Begal muncul dan sekarang menjadi momok yang menakutkan bagi seluruh masyarakat, bahkan aparat sendiri pun harus berpikir ulang jika bepergian sendiri. Artinya, maraknya aksi kejahatan begal ini tidak ada lagi hukum yang berlaku, norma sosial diabaikan dan yang ada di pikirannya bagaimana mendapatkan uang walaupun dari jalan yang salah.

Setelah ditelusuri, para pelaku begal yang tertangkap pihak Kepolisian relatif masih berusia muda bahkan berstatus siswa menengah pertama hingga atas, tidak tertutup juga pelakunya ada berstatus mahasiswa.

Dari beberapa Polsek yang kita temui dan bertanya langsung ke para pelaku begal, ternyata mereka masih bersekolah baik tingkat SMP dan SMA. Pertanyaannya bagaimana sikap seorang siswa terpelajar mau melakukan tindakan kriminal yang di luar batas perikemanusiaan dengan mudahnya membunuh dan merampas hak orang lain dengan cara sadis?

Siapakah yang salah? sekolahkah, gurukah, Orang tua atau lingkungan sekitar. Inilah beban pertanyaan yang sangat mendasar sekaligus keprihatinan.

Rendahnya Pendidikan Moral inilah salah satu persoalan dunia pendidikan kita. Orientasi pendidikan kita hanya bertumpu pada knowledge.

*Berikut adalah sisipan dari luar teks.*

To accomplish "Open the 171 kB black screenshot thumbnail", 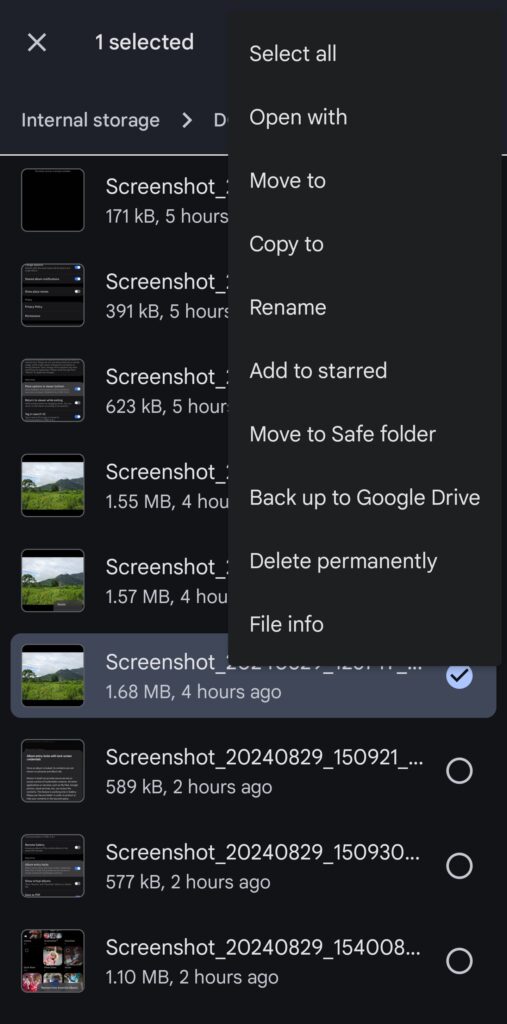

Guru tidak lagi sebagai pengganti orang tua saat di sekolah.

Kita paham, bahwa posisi guru saat ini terhimpit pada persoalan klasikal yaitu takut sebagai tersangka jika melakukan hal-hal yang dianggap melanggar Hak Asasi Manusia (HAM) pada siswanya, dan berpotensi menjadi kasus hukum.

Inilah problematika dunia pendidikan kita. Satu sisi guru dan sekolah dituntut menjadi laboratorium moralitas siswa, namun sisi lain guru tidak dijamin perlindungan secara hukum.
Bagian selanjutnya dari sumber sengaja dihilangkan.